(Dataset entries)
——————————

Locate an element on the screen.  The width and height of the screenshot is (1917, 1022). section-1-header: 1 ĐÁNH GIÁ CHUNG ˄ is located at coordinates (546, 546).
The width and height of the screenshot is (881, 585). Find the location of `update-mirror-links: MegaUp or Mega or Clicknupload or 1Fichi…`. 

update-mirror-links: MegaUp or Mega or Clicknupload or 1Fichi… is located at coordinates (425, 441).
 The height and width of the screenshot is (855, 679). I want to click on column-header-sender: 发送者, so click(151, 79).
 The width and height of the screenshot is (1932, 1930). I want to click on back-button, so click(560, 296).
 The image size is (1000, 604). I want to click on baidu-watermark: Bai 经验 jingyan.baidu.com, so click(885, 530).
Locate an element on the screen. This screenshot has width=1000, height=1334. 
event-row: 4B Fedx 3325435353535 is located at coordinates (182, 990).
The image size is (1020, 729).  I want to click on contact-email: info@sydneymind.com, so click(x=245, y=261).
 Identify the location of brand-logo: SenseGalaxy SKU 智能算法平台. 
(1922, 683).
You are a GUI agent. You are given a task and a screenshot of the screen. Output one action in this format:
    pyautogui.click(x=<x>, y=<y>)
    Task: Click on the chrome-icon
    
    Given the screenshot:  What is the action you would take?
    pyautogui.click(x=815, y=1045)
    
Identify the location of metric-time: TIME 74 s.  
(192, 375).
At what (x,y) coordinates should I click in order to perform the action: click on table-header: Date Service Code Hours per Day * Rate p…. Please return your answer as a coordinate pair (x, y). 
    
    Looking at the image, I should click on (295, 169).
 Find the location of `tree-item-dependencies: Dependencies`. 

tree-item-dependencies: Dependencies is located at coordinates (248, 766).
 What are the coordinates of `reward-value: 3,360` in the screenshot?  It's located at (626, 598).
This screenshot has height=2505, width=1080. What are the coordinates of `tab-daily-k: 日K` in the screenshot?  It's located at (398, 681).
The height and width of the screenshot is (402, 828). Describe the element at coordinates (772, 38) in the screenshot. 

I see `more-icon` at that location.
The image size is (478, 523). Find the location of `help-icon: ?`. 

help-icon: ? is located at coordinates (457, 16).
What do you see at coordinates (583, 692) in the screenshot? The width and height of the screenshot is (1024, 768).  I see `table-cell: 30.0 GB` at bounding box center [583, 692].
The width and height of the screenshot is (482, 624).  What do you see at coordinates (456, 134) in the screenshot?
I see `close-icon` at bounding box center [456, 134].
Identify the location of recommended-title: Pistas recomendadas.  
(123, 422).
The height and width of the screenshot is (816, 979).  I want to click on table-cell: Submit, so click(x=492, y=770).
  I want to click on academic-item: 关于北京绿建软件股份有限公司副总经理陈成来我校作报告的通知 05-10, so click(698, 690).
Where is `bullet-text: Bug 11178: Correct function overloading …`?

——————————

#### YOUR TASK
Show each line of the entries above that contains the string "dependencies". Case matters.

#### ANSWER TO THIS TASK
 Find the location of `tree-item-dependencies: Dependencies`. 
tree-item-dependencies: Dependencies is located at coordinates (248, 766).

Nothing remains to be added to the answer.